The Hellacopters Overdrive

Non lasciatevi cogliere in inganno dal titolo e dalla copertina con tanto di super distorsore e fulmini. Il nuovo album degli Hellacopters segue infatti la via già tracciata dalla maggior parte dei lavori post-nineties e in particolar modo da “Eyes Of Oblivion”, il disco di tre anni fa che vedeva i rocker scandinavi risorgere dopo una pausa discografica di ben quattordici anni. Il punk-blues della band, inoltre, appare meno ruvido e stradaiolo a causa dell’assenza del leggendario chitarrista Dregen (in forza anche ai Backyard Babies), colpito da una frattura alla mano.

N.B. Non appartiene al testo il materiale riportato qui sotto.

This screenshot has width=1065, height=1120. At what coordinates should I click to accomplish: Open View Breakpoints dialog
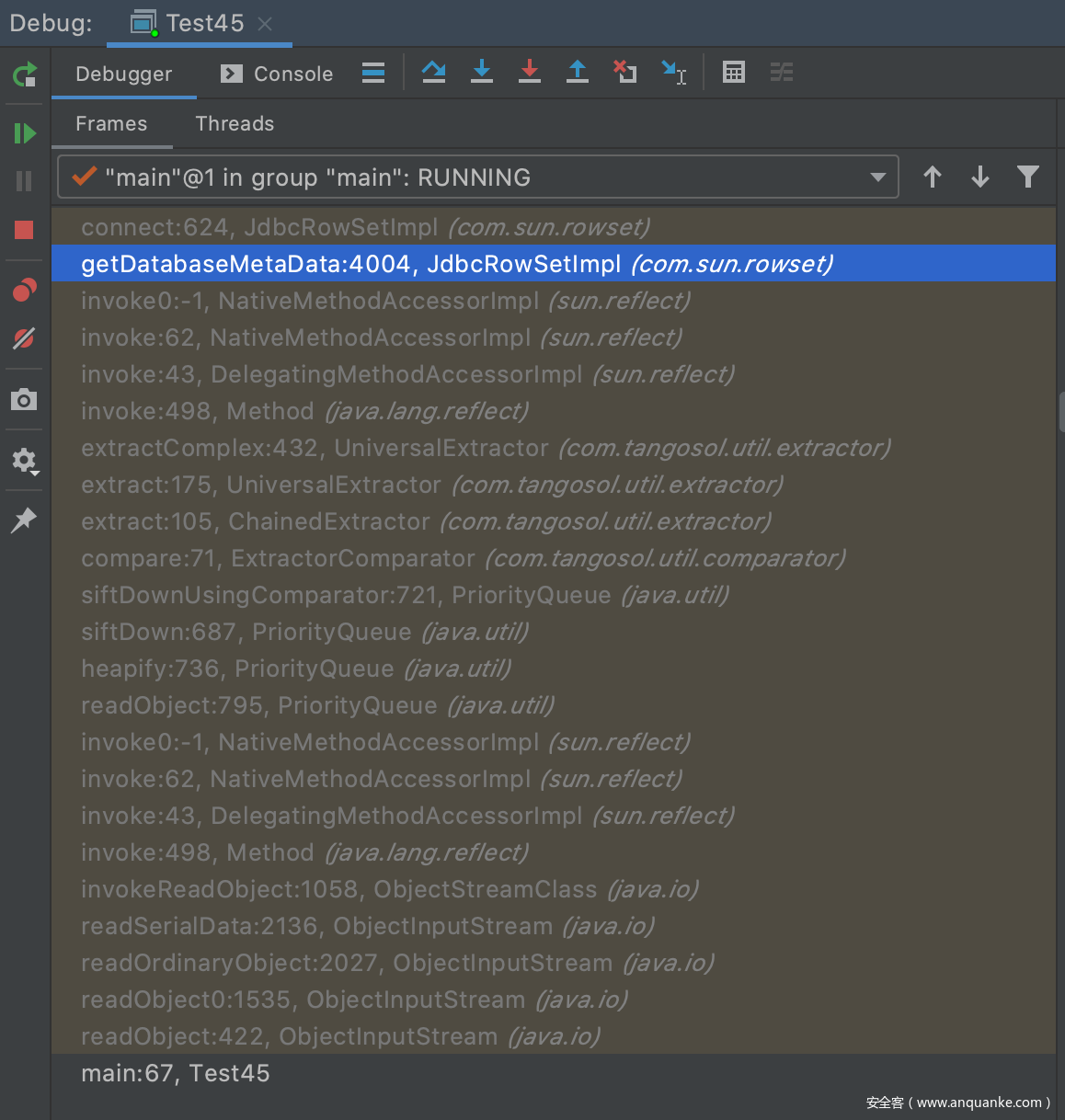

Nonostante questo, le undici tracce di cui è composto “Overdriver” sono una summa del rock’n’roll che merita di essere ascoltato. Si parte con la circense Token Apologies (con quel pianoforte rubato agli Stooges da orgasmo) e si finisce con l’assolo settantiano da pelle d’oca di Leave A Mark. Nel mezzo segnaliamo almeno il pop epico alla Who di (I Don’t Wanna Be) Just a Memory, il riff cupo di Soldier On, il punk di Faraway Looks (unico sguardo agli esordi) e la semi ballad Coming Down. Non ci resta che augurarci un passaggio in Italia, dove gli Hellacopters mancano da ben 20 anni. Forse sarebbe anche ora di farci felici.